* _EXERCISE BRIEF_
Reproduce the following listing line for line, omitting the picture from your answer.

* _DATA TO PROCESS_

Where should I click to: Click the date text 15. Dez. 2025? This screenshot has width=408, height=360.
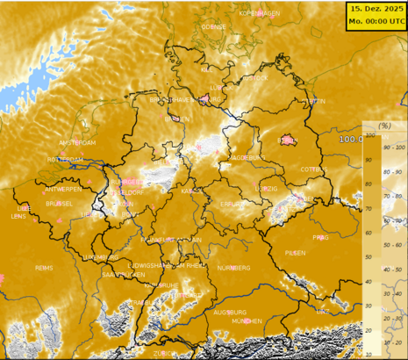[376, 8]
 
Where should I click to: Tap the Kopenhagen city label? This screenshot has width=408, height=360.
[260, 14]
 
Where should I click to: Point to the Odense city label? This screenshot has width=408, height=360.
[213, 26]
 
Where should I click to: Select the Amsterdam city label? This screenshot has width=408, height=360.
[76, 142]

* _ANSWER TO THE EXERCISE_
Where should I click to: Click the date text 15. Dez. 2025? This screenshot has width=408, height=360.
[376, 8]
 
Where should I click to: Tap the Kopenhagen city label? This screenshot has width=408, height=360.
[260, 14]
 
Where should I click to: Point to the Odense city label? This screenshot has width=408, height=360.
[213, 26]
 
Where should I click to: Select the Amsterdam city label? This screenshot has width=408, height=360.
[76, 142]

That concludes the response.